Instructions for the task – Restate all of the entries verbatim.

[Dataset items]
- - - - -
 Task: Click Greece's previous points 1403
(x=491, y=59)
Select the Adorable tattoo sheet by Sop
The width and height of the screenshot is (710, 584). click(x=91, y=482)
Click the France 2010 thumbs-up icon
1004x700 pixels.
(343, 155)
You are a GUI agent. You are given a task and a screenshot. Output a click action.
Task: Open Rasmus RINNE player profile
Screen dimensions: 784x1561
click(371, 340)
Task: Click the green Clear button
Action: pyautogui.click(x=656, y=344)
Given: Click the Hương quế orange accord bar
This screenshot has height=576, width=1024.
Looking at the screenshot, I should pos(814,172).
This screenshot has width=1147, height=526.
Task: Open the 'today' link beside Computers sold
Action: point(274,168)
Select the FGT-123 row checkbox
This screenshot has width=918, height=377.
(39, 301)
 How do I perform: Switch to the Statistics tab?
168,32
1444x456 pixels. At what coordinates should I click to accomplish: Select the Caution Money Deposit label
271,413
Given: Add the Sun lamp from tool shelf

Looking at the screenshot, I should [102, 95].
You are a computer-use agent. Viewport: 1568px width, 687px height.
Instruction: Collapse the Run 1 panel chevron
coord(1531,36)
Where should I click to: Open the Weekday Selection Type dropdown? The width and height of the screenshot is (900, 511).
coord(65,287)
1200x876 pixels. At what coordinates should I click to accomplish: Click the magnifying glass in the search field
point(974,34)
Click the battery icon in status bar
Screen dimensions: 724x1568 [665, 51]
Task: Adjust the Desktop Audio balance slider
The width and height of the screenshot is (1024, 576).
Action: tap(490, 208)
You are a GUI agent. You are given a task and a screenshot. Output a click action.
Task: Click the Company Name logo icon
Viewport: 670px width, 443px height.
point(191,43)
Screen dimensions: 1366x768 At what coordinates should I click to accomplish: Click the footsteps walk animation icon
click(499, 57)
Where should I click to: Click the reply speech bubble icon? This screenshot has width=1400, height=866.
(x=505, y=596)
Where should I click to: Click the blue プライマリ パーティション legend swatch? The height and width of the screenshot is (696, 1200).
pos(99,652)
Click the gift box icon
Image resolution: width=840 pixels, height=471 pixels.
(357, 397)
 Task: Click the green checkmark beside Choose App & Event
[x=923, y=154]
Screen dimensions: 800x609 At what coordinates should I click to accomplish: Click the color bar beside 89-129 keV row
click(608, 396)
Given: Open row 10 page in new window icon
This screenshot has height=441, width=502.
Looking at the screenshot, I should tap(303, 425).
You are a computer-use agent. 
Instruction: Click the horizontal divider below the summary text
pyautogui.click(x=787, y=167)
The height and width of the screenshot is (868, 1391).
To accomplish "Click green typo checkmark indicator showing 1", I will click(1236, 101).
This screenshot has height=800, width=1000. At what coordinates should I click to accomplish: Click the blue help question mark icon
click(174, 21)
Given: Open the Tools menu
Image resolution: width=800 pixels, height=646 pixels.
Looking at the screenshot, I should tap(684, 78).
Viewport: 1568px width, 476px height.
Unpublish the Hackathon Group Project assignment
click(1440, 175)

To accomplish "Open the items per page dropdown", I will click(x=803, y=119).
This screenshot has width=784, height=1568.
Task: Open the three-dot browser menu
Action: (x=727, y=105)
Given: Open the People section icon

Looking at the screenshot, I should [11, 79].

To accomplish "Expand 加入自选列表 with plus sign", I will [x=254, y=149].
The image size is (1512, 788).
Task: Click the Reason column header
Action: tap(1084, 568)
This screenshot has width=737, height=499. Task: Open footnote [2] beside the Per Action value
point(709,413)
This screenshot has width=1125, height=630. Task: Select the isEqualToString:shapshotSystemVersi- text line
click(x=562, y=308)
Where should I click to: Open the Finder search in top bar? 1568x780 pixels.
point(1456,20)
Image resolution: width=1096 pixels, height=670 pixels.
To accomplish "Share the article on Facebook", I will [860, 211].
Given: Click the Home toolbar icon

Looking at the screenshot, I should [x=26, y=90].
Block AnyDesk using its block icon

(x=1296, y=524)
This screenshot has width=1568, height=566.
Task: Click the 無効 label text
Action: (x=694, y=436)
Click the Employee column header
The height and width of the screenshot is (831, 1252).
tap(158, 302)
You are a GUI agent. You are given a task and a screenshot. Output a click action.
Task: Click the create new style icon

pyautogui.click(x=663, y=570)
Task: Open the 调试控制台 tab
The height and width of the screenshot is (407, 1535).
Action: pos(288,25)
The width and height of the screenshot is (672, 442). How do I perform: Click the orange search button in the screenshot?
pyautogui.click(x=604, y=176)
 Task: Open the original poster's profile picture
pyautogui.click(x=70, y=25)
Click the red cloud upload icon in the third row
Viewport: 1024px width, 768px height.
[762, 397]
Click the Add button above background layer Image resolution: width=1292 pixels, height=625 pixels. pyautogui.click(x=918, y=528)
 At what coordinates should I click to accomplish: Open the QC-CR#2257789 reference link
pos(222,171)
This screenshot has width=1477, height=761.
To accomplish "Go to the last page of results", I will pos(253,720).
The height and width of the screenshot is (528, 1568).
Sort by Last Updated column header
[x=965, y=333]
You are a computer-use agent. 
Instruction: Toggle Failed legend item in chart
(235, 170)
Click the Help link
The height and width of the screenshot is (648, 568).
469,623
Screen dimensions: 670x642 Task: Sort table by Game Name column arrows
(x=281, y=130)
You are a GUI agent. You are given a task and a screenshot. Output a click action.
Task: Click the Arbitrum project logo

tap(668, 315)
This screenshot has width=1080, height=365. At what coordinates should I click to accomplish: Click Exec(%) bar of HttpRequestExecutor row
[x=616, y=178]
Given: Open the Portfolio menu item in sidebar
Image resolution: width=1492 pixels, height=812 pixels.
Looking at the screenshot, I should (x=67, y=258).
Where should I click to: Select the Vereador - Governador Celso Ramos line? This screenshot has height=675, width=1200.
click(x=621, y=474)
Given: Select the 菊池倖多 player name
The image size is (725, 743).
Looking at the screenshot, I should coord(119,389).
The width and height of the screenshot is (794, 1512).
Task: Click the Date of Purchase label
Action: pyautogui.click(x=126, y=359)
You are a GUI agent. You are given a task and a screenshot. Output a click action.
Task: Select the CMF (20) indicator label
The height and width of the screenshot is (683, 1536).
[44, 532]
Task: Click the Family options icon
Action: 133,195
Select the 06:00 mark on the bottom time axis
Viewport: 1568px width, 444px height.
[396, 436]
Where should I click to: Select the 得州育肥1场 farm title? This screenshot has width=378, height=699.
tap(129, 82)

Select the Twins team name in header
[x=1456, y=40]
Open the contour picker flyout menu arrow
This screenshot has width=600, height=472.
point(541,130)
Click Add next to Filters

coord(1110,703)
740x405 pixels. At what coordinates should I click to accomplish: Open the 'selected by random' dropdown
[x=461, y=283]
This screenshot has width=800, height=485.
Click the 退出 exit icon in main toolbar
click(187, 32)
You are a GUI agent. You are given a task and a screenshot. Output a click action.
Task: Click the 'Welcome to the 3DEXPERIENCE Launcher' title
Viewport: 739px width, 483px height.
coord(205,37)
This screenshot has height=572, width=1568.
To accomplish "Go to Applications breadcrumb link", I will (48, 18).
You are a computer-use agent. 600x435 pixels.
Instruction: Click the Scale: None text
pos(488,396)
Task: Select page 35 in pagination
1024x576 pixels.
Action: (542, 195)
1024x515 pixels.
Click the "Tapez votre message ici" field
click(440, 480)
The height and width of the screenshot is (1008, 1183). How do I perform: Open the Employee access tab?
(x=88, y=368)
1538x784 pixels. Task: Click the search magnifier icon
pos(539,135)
- - - - -
Solution –
 Task: Click Greece's previous points 1403
(x=491, y=59)
Select the Adorable tattoo sheet by Sop
The width and height of the screenshot is (710, 584). click(x=91, y=482)
Click the France 2010 thumbs-up icon
1004x700 pixels.
(343, 155)
You are a GUI agent. You are given a task and a screenshot. Output a click action.
Task: Open Rasmus RINNE player profile
Screen dimensions: 784x1561
click(371, 340)
Task: Click the green Clear button
Action: pyautogui.click(x=656, y=344)
Given: Click the Hương quế orange accord bar
This screenshot has height=576, width=1024.
Looking at the screenshot, I should pos(814,172).
This screenshot has width=1147, height=526.
Task: Open the 'today' link beside Computers sold
Action: point(274,168)
Select the FGT-123 row checkbox
This screenshot has width=918, height=377.
(39, 301)
 How do I perform: Switch to the Statistics tab?
168,32
1444x456 pixels. At what coordinates should I click to accomplish: Select the Caution Money Deposit label
271,413
Given: Add the Sun lamp from tool shelf

Looking at the screenshot, I should [102, 95].
You are a computer-use agent. Viewport: 1568px width, 687px height.
Instruction: Collapse the Run 1 panel chevron
coord(1531,36)
Where should I click to: Open the Weekday Selection Type dropdown? The width and height of the screenshot is (900, 511).
coord(65,287)
1200x876 pixels. At what coordinates should I click to accomplish: Click the magnifying glass in the search field
point(974,34)
Click the battery icon in status bar
Screen dimensions: 724x1568 [665, 51]
Task: Adjust the Desktop Audio balance slider
The width and height of the screenshot is (1024, 576).
Action: tap(490, 208)
You are a GUI agent. You are given a task and a screenshot. Output a click action.
Task: Click the Company Name logo icon
Viewport: 670px width, 443px height.
point(191,43)
Screen dimensions: 1366x768 At what coordinates should I click to accomplish: Click the footsteps walk animation icon
click(499, 57)
Where should I click to: Click the reply speech bubble icon? This screenshot has width=1400, height=866.
(x=505, y=596)
Where should I click to: Click the blue プライマリ パーティション legend swatch? The height and width of the screenshot is (696, 1200).
pos(99,652)
Click the gift box icon
Image resolution: width=840 pixels, height=471 pixels.
(357, 397)
 Task: Click the green checkmark beside Choose App & Event
[x=923, y=154]
Screen dimensions: 800x609 At what coordinates should I click to accomplish: Click the color bar beside 89-129 keV row
click(608, 396)
Given: Open row 10 page in new window icon
This screenshot has height=441, width=502.
Looking at the screenshot, I should tap(303, 425).
You are a computer-use agent. 
Instruction: Click the horizontal divider below the summary text
pyautogui.click(x=787, y=167)
The height and width of the screenshot is (868, 1391).
To accomplish "Click green typo checkmark indicator showing 1", I will click(1236, 101).
This screenshot has height=800, width=1000. At what coordinates should I click to accomplish: Click the blue help question mark icon
click(174, 21)
Given: Open the Tools menu
Image resolution: width=800 pixels, height=646 pixels.
Looking at the screenshot, I should tap(684, 78).
Viewport: 1568px width, 476px height.
Unpublish the Hackathon Group Project assignment
click(1440, 175)

To accomplish "Open the items per page dropdown", I will click(x=803, y=119).
This screenshot has width=784, height=1568.
Task: Open the three-dot browser menu
Action: (x=727, y=105)
Given: Open the People section icon

Looking at the screenshot, I should [11, 79].

To accomplish "Expand 加入自选列表 with plus sign", I will [x=254, y=149].
The image size is (1512, 788).
Task: Click the Reason column header
Action: tap(1084, 568)
This screenshot has width=737, height=499. Task: Open footnote [2] beside the Per Action value
point(709,413)
This screenshot has width=1125, height=630. Task: Select the isEqualToString:shapshotSystemVersi- text line
click(x=562, y=308)
Where should I click to: Open the Finder search in top bar? 1568x780 pixels.
point(1456,20)
Image resolution: width=1096 pixels, height=670 pixels.
To accomplish "Share the article on Facebook", I will [860, 211].
Given: Click the Home toolbar icon

Looking at the screenshot, I should [x=26, y=90].
Block AnyDesk using its block icon

(x=1296, y=524)
This screenshot has width=1568, height=566.
Task: Click the 無効 label text
Action: (x=694, y=436)
Click the Employee column header
The height and width of the screenshot is (831, 1252).
tap(158, 302)
You are a GUI agent. You are given a task and a screenshot. Output a click action.
Task: Click the create new style icon

pyautogui.click(x=663, y=570)
Task: Open the 调试控制台 tab
The height and width of the screenshot is (407, 1535).
Action: pos(288,25)
The width and height of the screenshot is (672, 442). How do I perform: Click the orange search button in the screenshot?
pyautogui.click(x=604, y=176)
 Task: Open the original poster's profile picture
pyautogui.click(x=70, y=25)
Click the red cloud upload icon in the third row
Viewport: 1024px width, 768px height.
[762, 397]
Click the Add button above background layer Image resolution: width=1292 pixels, height=625 pixels. pyautogui.click(x=918, y=528)
 At what coordinates should I click to accomplish: Open the QC-CR#2257789 reference link
pos(222,171)
This screenshot has width=1477, height=761.
To accomplish "Go to the last page of results", I will pos(253,720).
The height and width of the screenshot is (528, 1568).
Sort by Last Updated column header
[x=965, y=333]
You are a computer-use agent. 
Instruction: Toggle Failed legend item in chart
(235, 170)
Click the Help link
The height and width of the screenshot is (648, 568).
469,623
Screen dimensions: 670x642 Task: Sort table by Game Name column arrows
(x=281, y=130)
You are a GUI agent. You are given a task and a screenshot. Output a click action.
Task: Click the Arbitrum project logo

tap(668, 315)
This screenshot has width=1080, height=365. At what coordinates should I click to accomplish: Click Exec(%) bar of HttpRequestExecutor row
[x=616, y=178]
Given: Open the Portfolio menu item in sidebar
Image resolution: width=1492 pixels, height=812 pixels.
Looking at the screenshot, I should (x=67, y=258).
Where should I click to: Select the Vereador - Governador Celso Ramos line? This screenshot has height=675, width=1200.
click(x=621, y=474)
Given: Select the 菊池倖多 player name
The image size is (725, 743).
Looking at the screenshot, I should coord(119,389).
The width and height of the screenshot is (794, 1512).
Task: Click the Date of Purchase label
Action: pyautogui.click(x=126, y=359)
You are a GUI agent. You are given a task and a screenshot. Output a click action.
Task: Select the CMF (20) indicator label
The height and width of the screenshot is (683, 1536).
[44, 532]
Task: Click the Family options icon
Action: 133,195
Select the 06:00 mark on the bottom time axis
Viewport: 1568px width, 444px height.
[396, 436]
Where should I click to: Select the 得州育肥1场 farm title? This screenshot has width=378, height=699.
tap(129, 82)

Select the Twins team name in header
[x=1456, y=40]
Open the contour picker flyout menu arrow
This screenshot has width=600, height=472.
point(541,130)
Click Add next to Filters

coord(1110,703)
740x405 pixels. At what coordinates should I click to accomplish: Open the 'selected by random' dropdown
[x=461, y=283]
This screenshot has width=800, height=485.
Click the 退出 exit icon in main toolbar
click(187, 32)
You are a GUI agent. You are given a task and a screenshot. Output a click action.
Task: Click the 'Welcome to the 3DEXPERIENCE Launcher' title
Viewport: 739px width, 483px height.
coord(205,37)
This screenshot has height=572, width=1568.
To accomplish "Go to Applications breadcrumb link", I will (48, 18).
You are a computer-use agent. 600x435 pixels.
Instruction: Click the Scale: None text
pos(488,396)
Task: Select page 35 in pagination
1024x576 pixels.
Action: (542, 195)
1024x515 pixels.
Click the "Tapez votre message ici" field
click(440, 480)
The height and width of the screenshot is (1008, 1183). How do I perform: Open the Employee access tab?
(x=88, y=368)
1538x784 pixels. Task: Click the search magnifier icon
pos(539,135)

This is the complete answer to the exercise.